I, personally, enjoyed Apocalypse more than Enemy Unknown. Its real-time offered an enjoyable mix of strategy and action. i agree with All Names Taken that trying to implement both as they did is probably making this undertaking start to get out of control.

 

Some things I would like to see in a game like that would be an Ironman mode where it autosaves to offer an option for not being able to save-reload repeatedly. In the actual gameplay, having to manage so many details of your base was a fun experience but I'm not sure how today's gaming audience would feel about that level of depth (like hiring individual engineers and scientists; deciding to send troops to psy training vs combat training).
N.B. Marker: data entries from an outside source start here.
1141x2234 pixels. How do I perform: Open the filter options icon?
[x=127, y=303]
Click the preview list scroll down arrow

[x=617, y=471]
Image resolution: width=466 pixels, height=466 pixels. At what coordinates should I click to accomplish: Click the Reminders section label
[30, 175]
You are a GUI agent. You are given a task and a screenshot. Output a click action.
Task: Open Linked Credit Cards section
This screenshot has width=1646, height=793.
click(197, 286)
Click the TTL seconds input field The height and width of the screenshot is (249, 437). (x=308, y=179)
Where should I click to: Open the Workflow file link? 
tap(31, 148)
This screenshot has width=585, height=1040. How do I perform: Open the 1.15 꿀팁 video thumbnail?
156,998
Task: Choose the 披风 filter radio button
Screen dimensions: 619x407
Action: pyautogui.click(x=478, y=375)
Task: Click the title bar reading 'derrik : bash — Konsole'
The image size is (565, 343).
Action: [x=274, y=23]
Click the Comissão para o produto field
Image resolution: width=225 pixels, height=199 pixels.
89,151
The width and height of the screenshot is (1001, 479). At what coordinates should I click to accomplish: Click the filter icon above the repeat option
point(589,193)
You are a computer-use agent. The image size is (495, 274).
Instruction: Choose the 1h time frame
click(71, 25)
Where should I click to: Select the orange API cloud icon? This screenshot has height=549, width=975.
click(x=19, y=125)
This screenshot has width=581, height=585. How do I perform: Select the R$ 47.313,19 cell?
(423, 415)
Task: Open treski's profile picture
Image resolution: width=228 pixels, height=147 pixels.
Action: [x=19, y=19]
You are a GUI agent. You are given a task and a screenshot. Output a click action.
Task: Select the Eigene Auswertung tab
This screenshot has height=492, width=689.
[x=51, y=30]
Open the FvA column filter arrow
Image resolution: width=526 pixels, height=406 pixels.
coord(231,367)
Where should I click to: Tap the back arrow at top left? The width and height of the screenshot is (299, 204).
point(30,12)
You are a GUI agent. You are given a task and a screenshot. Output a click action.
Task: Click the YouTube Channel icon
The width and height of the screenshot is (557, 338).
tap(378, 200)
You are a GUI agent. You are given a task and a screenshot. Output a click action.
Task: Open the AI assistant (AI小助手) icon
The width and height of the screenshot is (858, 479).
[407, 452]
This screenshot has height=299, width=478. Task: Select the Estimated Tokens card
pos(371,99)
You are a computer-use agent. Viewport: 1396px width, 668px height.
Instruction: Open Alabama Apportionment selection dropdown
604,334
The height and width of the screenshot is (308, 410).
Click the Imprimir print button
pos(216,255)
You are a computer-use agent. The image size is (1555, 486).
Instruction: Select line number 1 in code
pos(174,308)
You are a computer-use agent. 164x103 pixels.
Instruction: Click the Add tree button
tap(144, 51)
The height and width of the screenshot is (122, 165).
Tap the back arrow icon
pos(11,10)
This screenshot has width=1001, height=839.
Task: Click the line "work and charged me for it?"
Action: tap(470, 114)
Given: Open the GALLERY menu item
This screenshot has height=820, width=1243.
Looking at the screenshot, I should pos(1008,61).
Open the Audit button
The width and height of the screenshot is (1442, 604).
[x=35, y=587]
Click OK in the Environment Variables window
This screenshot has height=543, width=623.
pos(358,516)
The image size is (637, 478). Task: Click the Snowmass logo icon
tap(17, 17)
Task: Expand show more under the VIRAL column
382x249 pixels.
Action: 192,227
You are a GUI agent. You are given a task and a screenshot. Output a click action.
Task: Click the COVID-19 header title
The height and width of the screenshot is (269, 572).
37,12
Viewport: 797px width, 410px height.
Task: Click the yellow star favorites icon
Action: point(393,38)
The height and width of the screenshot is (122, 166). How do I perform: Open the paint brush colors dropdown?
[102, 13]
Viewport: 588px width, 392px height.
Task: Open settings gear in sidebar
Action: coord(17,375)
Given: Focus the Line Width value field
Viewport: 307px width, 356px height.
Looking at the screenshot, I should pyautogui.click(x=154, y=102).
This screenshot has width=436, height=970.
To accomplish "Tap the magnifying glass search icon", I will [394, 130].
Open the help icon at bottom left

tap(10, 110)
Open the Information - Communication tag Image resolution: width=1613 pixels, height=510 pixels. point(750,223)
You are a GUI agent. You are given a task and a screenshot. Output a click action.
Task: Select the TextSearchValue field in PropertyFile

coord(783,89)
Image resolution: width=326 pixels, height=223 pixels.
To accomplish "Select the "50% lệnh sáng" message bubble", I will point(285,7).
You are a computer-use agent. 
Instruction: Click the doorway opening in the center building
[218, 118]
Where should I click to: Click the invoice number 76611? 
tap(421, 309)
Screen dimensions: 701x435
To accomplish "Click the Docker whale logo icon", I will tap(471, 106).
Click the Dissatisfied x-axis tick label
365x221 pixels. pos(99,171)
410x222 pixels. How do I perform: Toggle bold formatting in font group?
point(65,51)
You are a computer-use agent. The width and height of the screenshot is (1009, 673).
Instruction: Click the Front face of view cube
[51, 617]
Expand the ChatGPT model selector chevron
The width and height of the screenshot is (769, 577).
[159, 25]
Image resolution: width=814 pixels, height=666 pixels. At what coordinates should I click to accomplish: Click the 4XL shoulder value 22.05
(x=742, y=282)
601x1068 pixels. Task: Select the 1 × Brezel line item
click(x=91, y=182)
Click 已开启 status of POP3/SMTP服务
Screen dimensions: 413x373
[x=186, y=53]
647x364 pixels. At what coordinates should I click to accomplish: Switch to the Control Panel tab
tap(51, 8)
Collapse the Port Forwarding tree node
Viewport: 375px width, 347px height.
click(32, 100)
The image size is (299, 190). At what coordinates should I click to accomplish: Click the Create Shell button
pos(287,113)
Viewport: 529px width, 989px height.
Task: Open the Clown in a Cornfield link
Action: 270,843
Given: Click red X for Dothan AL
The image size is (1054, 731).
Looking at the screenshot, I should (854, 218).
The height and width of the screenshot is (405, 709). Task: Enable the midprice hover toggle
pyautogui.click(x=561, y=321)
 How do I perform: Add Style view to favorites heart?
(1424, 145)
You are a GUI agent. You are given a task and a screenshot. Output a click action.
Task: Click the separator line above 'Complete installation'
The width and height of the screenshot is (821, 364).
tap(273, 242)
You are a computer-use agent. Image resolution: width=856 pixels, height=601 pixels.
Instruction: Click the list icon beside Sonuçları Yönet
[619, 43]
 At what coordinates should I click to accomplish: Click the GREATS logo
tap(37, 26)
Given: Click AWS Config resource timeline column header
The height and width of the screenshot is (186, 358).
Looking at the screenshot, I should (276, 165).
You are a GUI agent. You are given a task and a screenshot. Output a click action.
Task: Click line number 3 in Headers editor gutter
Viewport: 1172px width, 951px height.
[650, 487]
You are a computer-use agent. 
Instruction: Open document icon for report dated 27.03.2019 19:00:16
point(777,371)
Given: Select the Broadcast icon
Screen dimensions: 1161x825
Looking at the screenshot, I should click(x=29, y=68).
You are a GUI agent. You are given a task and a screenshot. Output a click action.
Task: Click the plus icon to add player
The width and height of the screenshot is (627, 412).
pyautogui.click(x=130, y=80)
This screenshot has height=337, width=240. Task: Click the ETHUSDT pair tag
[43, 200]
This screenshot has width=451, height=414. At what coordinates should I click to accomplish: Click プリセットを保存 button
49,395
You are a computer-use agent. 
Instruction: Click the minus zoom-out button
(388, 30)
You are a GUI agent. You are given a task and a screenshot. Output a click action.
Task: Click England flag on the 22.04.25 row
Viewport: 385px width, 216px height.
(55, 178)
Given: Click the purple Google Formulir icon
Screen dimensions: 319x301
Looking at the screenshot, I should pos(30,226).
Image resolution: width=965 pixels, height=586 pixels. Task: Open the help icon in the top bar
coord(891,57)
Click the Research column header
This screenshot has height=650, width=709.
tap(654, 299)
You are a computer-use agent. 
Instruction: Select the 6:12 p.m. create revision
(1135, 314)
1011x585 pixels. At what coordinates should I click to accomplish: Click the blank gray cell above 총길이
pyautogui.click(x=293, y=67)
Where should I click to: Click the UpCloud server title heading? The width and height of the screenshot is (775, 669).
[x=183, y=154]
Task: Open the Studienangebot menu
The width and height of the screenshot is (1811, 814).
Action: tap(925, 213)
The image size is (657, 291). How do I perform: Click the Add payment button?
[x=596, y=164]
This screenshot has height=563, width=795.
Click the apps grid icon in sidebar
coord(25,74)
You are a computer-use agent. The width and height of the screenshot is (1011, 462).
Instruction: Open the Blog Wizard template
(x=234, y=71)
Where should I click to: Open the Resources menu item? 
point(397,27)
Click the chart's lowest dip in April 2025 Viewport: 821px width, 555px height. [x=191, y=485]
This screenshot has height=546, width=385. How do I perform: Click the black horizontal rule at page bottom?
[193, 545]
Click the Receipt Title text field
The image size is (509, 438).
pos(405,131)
Having lots of subtle and not-so-subtle value-adds tied to the various city organizations is a great touch. Like how Gravball League contributed some very able troops which served as an incentive to stay on good terms with them. Like how Megapol and Marcel both supplied various weapons and armor so you wanted to stay on good terms with them so you could access their goods. Like how the taxi group ensured you got your troops, scientists, and engineers to your base quickly, but if you fell out of favor with them, you'd have to rely on the tube systems which were slower. Just so many little reasons to keep a given organization on your side but not reasons that meant you lost the game if they became hostile. Again, that won't be an easy thing to balance. But the payoff can be quite phenomenal when it all comes together.

 

I think if you get those finer points right, the fun factor will be there and people will be quite flexible on if you're presenting it as a city or the Earth or some inter-planet coalition or whatever else you might come up with.

 

I would definitely be interested in playing something along those lines. Have fun bringing that to fruition!